Принес половой ботвинью и, перекинув салфетку через плечо, ожидал новых приказов.
– Значит, ты, милый мой человек, из места родима, из города Любима? – спросил у него Василий Петрович, разливая ботвинью по тарелкам.
– Так точно-с, любимовские будем, – тряхнув светло-русыми кудрями, с ужимкой ответил половой.
– Козу пряником, значит, кормил? – улыбаясь, примолвил Василий Петрович.
– Должно быть, что так-с, – кругом поводя голубыми глазами, с усмешкой отозвался половой.
– Ведь у вас в Любиме не учи козу – сама стянет с возу, а рука пречиста все причистит…[193] Так, что ли? – прищурясь, продолжал шутить Морковников.
– Кажинному городу своя поговорка есть, – молвил любимовец, перекинув салфетку с одного плеча на другое. – Еще что вашей милости потребуется?
– А вот бы что мне знать требовалось, какое у тебя имя крещеное? – спросил Василий Петрович.
– Поп Васильем крестил, Васильем с того часу и пошел я называться… – отвечал половой.
– Тезка, значит, мне будешь. И меня поп Васильем крестил, – шутливо примолвил Морковников. – А по батюшке-то как тебя величать?
– Петровым.
– Ну, брат, как есть в меня. И я ведь Василий Петров. А прозванье-то есть ли какое?
– Как же прозванью не быть? – тряхнув кудрями, молвил половой. – Мы ведь ярославцы – не чувашска лопатка[194] какая-нибудь. У нас всяк человек с прозвищем век свой живет.
– Как же тебя прозывают?
– Полушкины пишемся.
– Ну вот прозванье-то у тебя, тезка, не из хороших, – сказал Василий Петрович. – Тебе бы, братец ты мой, Рублевым прозываться, а не Полушкиным.
– Капиталов на то не хватает, ваше степенство, – подхватил разбитной половой, лукаво поводя глазами то на Морковникова, то на Меркулова. – Удостойте хотя маленьким каким капитальцем – Червонцевым бы стал прозываться, оно б и сходней было с настоящим-то нашим прозваньем.
– Нешто у тебя два прозванья-то? – спросил Морковников.
– А то как же-с?
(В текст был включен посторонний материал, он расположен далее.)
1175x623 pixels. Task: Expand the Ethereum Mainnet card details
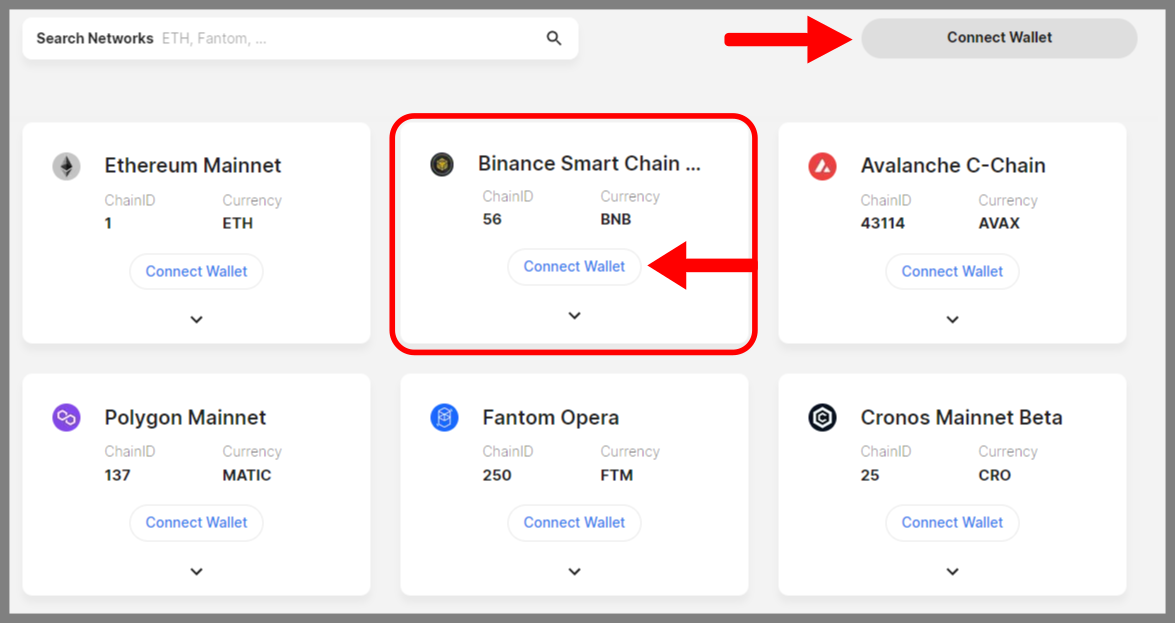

Полушкины пишемся, а Червонцевы прозываемся, – отвечал любимовец. – По нашей стороне все так… Исстари так ведется… Как же насчет капитальцу-то, ваше степенство?.. Прикажете в надежде оставаться? – немного помолчав, бойко обратился половой к Василью Петровичу.
– Надейся, тезка, надейся. Молод еще, Бог даст и до денег доживешь. Дождешься времени, и к тебе на двор солнышко взойдет, – сказал Василий Петрович.
– Эх, ваше степенство, ждать-то неохота бы. Пожаловали бы теперь же тысчонку-другую – и делу бы конец, – закинув назад руки и склонившись перед Морковниковым, говорил половой.
– Малого захотел! – засмеялся Василий Петрович. – Пожалуй, не снесешь такую кучу.
– На этот счет не извольте беспокоиться. Постарались бы, понатужились, – сказал половой.
– Ну ладно, ладно, – молвил Морковников. – А ты слетай-ка к буфетчику да спроси у него еще другую бутылочку мадерцы, да смотри, такой, которую сам Федор Яковлич по большим праздникам пьет… Самой наилучшей!
Схватя порожние тарелки, Полушкин-Червонцев опрометью кинулся вон из залы.
Поужинали и бутылочку с белой головкой роспили да мадеры две бутылки. Разговорился словоохотливый Морковников, хоть Меркулов почти вовсе не слушал его. Только и было у него на уме: «Не воротился ли Веденеев, да как-то завтра Бог приведет с невестой встретиться, да еще какие цены на тюленя означатся?» То и дело поглядывал он на дверь. «Авось Митенька не подойдет ли», – думал он. Оттого и редко отвечал он на докучные вопросы Морковникова.